──────── MATERIAL SHOWN ────────

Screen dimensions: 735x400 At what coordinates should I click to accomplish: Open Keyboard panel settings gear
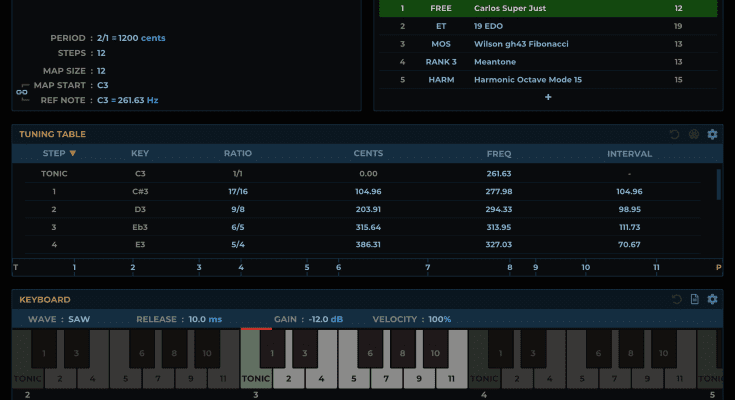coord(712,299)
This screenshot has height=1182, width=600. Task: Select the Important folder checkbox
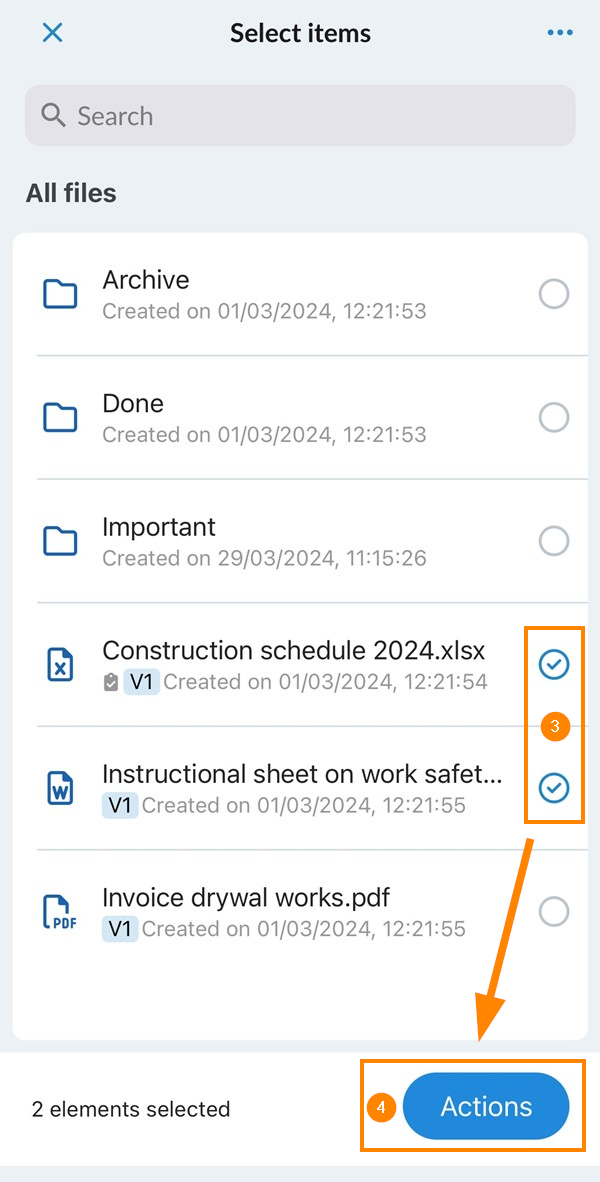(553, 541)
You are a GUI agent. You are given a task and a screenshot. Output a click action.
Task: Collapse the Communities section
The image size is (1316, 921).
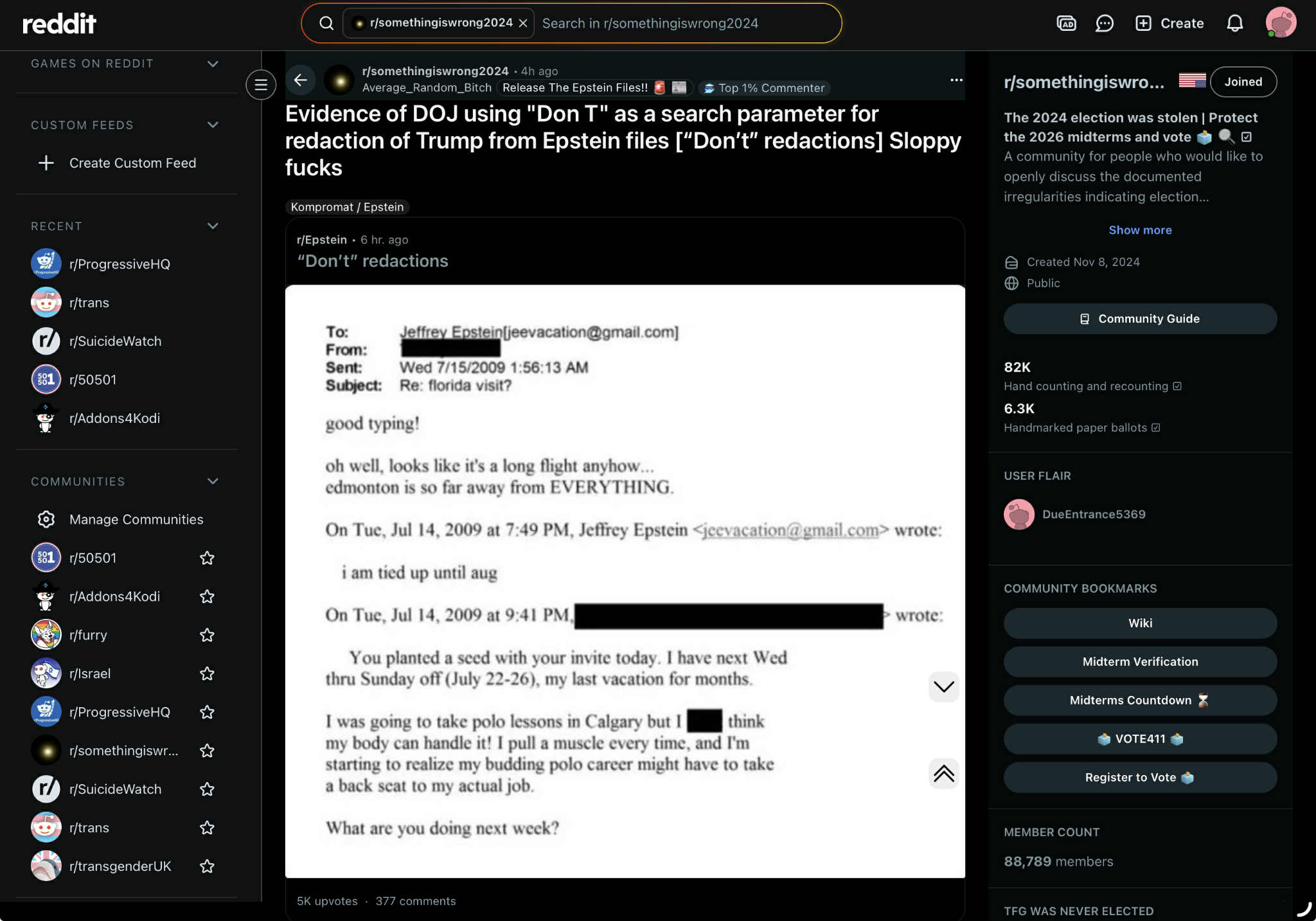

────────
──────── MATERIAL SHOWN ────────

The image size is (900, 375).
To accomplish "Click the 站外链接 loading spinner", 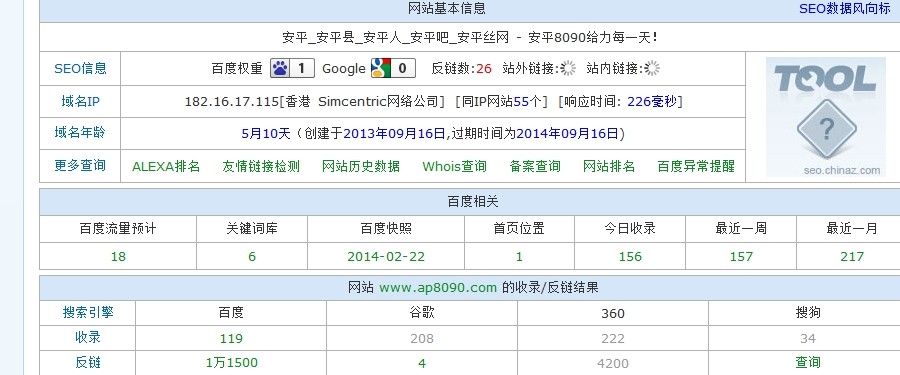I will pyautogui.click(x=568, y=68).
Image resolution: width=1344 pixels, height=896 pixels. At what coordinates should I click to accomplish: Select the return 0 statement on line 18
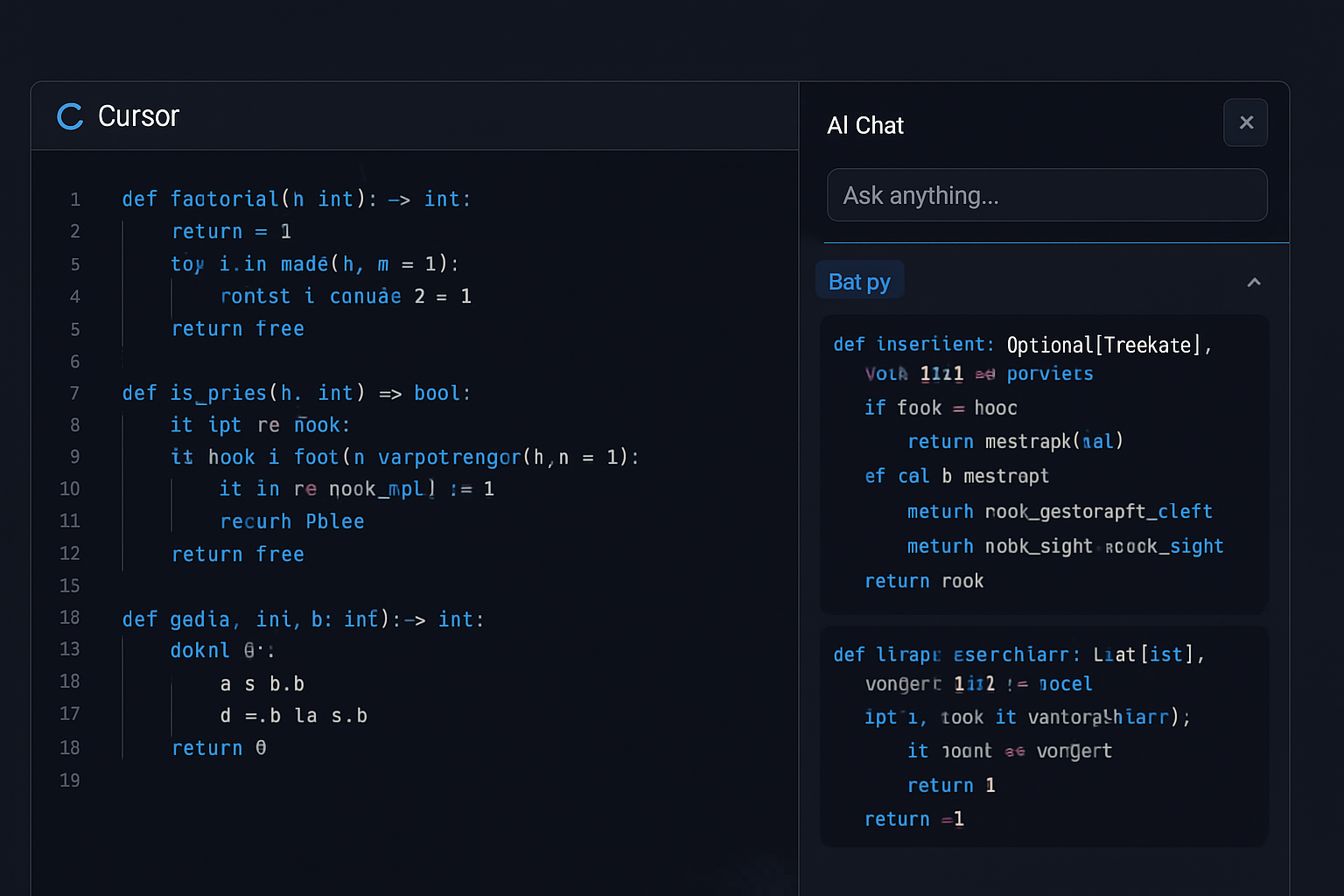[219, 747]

────────
──────── MATERIAL SHOWN ────────

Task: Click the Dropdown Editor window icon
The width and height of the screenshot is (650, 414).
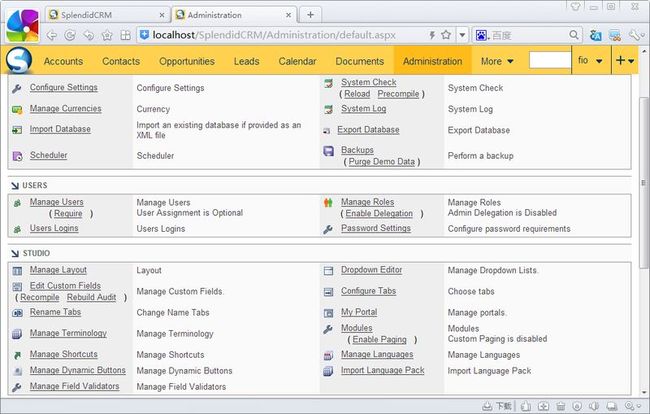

────────

• [WHAT THIS TASK INVOLVES]: Find and copy each line of the listing above that holds the word "size".

• [OUTPUT FOR THIS TASK]:
The image size is (1316, 921).
The image size is (900, 375).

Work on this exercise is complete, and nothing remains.